I don't have any experience with linux at all but I learn fast so if that is the solution I should use I will.
using Linux would enable to get a "free" ISCSI server -which would allow the disks to be presented by your "module" servers as if they were locally "in" you "master" server -the one that's using all the disks.
ISCSI server on windows (IIRC) is only available in the data-centre edition.
Another question: Is it possible to overlay several software based RAID arrays?
Yes, but be careful that you don't connect a load of RAID 5 arrays together with RAID 0, a complete failure of one array would be a complete failure of all your data sets,
My concerns are more focused on profitability and cost per unit of storage than on raw costs.

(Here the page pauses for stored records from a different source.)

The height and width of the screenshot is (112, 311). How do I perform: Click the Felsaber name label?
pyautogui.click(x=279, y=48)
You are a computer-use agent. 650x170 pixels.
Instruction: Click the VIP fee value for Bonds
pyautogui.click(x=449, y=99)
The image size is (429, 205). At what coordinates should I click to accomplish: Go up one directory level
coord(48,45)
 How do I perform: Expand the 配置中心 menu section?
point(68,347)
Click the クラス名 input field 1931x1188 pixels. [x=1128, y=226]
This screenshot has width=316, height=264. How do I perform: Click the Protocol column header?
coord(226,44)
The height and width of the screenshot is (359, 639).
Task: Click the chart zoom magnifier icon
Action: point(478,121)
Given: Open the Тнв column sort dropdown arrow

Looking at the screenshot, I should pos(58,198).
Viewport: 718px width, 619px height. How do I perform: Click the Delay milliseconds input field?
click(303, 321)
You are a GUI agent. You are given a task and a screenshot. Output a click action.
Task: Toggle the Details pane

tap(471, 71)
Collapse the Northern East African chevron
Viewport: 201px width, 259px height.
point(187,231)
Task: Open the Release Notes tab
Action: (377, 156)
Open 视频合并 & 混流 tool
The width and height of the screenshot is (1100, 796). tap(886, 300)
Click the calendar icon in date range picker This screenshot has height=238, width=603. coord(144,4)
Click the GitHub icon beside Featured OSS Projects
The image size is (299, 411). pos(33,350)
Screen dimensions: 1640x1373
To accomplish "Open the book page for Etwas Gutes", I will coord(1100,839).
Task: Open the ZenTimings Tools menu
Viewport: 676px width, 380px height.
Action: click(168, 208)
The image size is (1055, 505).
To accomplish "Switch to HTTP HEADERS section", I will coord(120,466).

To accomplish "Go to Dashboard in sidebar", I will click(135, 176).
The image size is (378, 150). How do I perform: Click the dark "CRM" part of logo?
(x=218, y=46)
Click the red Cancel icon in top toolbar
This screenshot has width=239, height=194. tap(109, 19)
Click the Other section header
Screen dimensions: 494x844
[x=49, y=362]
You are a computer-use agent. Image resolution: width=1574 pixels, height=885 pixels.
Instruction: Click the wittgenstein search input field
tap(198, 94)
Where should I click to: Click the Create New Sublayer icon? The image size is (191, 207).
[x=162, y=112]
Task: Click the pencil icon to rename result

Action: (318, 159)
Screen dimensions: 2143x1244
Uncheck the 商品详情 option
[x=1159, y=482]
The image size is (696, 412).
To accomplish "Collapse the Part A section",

Are you trying to sell space as a service?
if so, you're going to find it much more cost effective to start by buying one server, perhaps having only a couple of TB space, then adding more space as needed, think about how the cost of disks fall over time whilst the size also gets bigged.
I'm old enough to remember drives costing £100 per GB, then £10 per GB, then £1 per GB, now it's less than a tenth of that!
buy what you absolutely need now, expand later...
I would need RAID 1 arrays for data redundancy, however, I would also need to split the data of all users among all the drives of the system in order to maximize performance.
I see what you're getting at, but for the amount of disks you're talking about RAID 1 is silly expensive! (and I believe you're actually thinking of RAID 1+0 anyway).
think about using RAID 5. so all the data is written to all the disks, that way if you have 10 disks, the data is spread across 10 spindles, 1 user connecting has the speed of ten disks, 2 users have the speed of 5 disks each.
(and neither of them are able to actualy use that as their connection is maxed out anyway!) -basically even if they had the speed on just 1 spindle, that's more than their internet line could cope with!.
For example, instead of having a RAID 1 at location 1, I could simply have a sever X at location 1 and a server X' (exact copy of server X) at location 2.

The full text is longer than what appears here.